Overall, Europe’s banking stocks are down 23 percent year to date and 39 percent since the peak of the market in the middle of last year.
The financial crisis that began during the second half of 2015 is picking up speed over in Europe, and it isn’t just Deutsche Bank that could implode at any moment. Credit Suisse is the most important bank in Switzerland, and they announced a fourth quarter loss of 5.8 billion dollars. The stock price has fallen 34 percent year to date, and many are now raising questions about the continued viability of the bank.
Similar scenes are being repeated all over the continent. On Monday we learned that Russia had just shut down two more major banks, and the collapse of Greek banks has pushed Greek stock prices to a 25 year low…
Greek stocks tumbled on Monday to close nearly eight percent lower, with bank shares losing almost a quarter of their market value amid concerns over the future of government reforms.
The general index on the Athens stock exchange closed down 7.9 percent at 464.23 points — a 25-year-low — while banks suffered a 24.3-percent average drop.
This is what a financial crisis looks like.
Fortunately things are not this bad here in the U.S. quite yet, but we are on the exact same path that they are.
One of the big things that is fueling the banking crisis in Europe is the fact that the too big to fail banks over there have more than 100 billion dollars of exposure to energy sector loans. This makes European banks even more sensitive to the price of oil than U.S. banks. The following comes from CNBC…
The four U.S. banks with the highest dollar amount of exposure to energy loans have a capital position 60 percent greater than European banks Deutsche Bank, UBS, Credit Suisse and HSBC, according to CLSA research using a measure called tangible common equity to tangible assets ratio. Or, as Mayo put it, “U.S. banks have more quality capital.”
Analysts at JPMorgan saw the energy loan crisis coming for Europe, and highlighted in early January where investors might get hit.

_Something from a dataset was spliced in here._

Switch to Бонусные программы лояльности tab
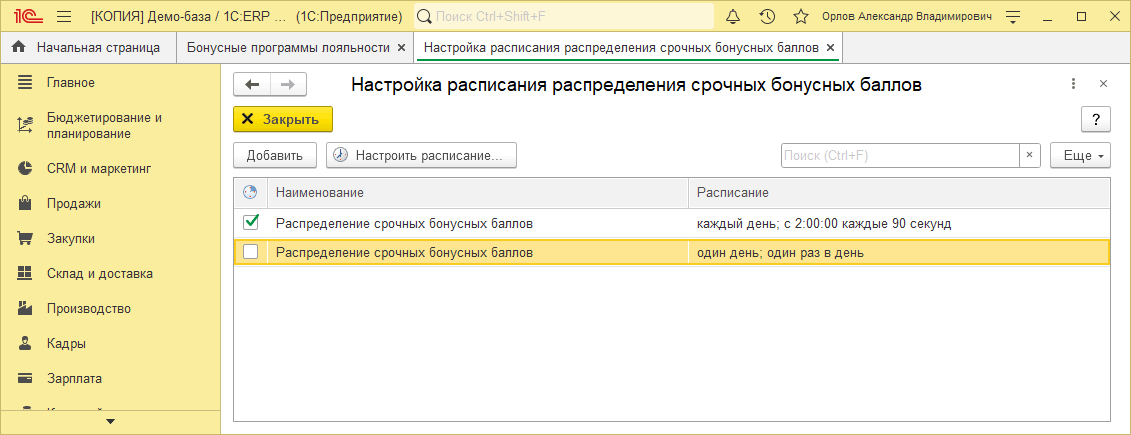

“[Standard Chartered] and [Deutsche Bank] would be the most sensitive banks to higher default rates in oil and gas,” the analysts wrote in their January report.
There is Deutsche Bank again.
It is funny how they keep coming up.
In the U.S., the collapse of the price of oil is pushing energy company after energy company into bankruptcy. This has happened 42 times in North America since the beginning of last year so far, and rumors that Chesapeake Energy is heading that direction caused their stock price to plummet a staggering 33 percent on Monday…

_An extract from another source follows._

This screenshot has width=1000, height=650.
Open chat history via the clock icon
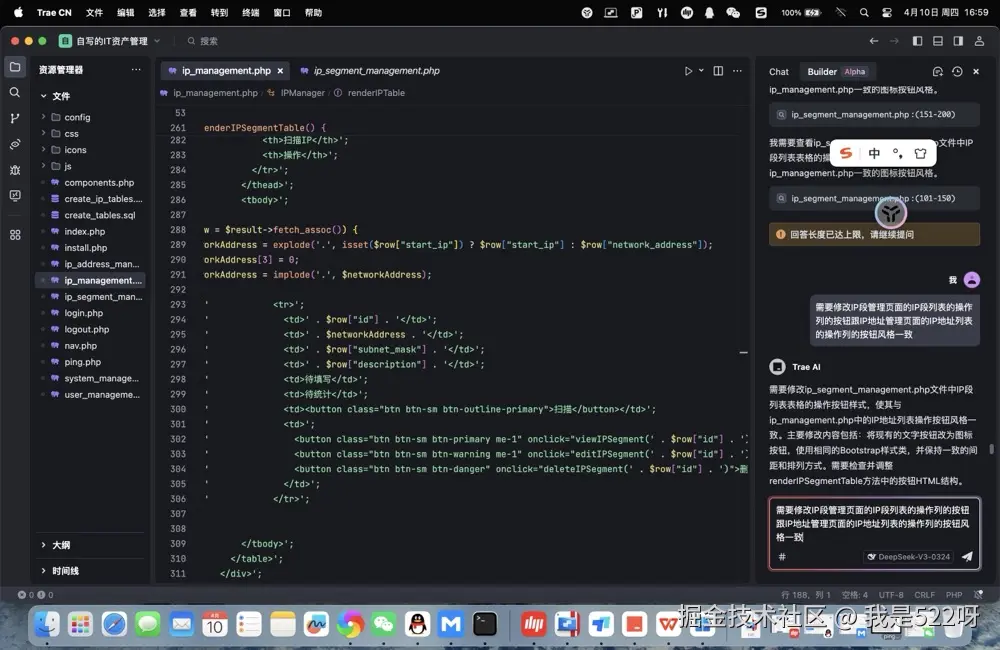click(x=956, y=71)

Energy stocks continue to tank, with Transocean (RIG) dropping 7% and Baker Hughes (BHI) down nearly 5%. But those losses pale in comparison with Chesapeake Energy (CHK), the energy giant that plummeted as much as 51% amid bankruptcy fears. Chesapeake denied it’s currently planning to file for bankruptcy, but its stock still closed down 33% on the day.
And let’s not forget about the ongoing bursting of the tech bubble that I wrote about yesterday.
On Monday the carnage continued, and this pushed the Nasdaq down to its lowest level in almost 18 months…
Technology shares with lofty valuations, including those of midcap data analytics company Tableau Software Inc and Internet giant Facebook Inc, extended their losses on Monday following a gutting selloff in the previous session.
Shares of cloud services companies such as Splunk Inc and Salesforce.com Inc had also declined sharply on Friday. They fell again on Monday, dragging down the Nasdaq Composite index 2.4 percent to its lowest in nearly 1-1/2 years.
Those that read my articles regularly know that I have been warning this would happen.
All over the world we are witnessing a financial implosion. As I write this article, the Japanese market has only been open less than an hour and it is already down 747 points.
The next great financial crisis is already here, and right now we are only in the early chapters.
Ultimately what we are facing is going to be far worse than the financial crisis of 2008/2009, and as a result of this great shaking the entire world is going to fundamentally change.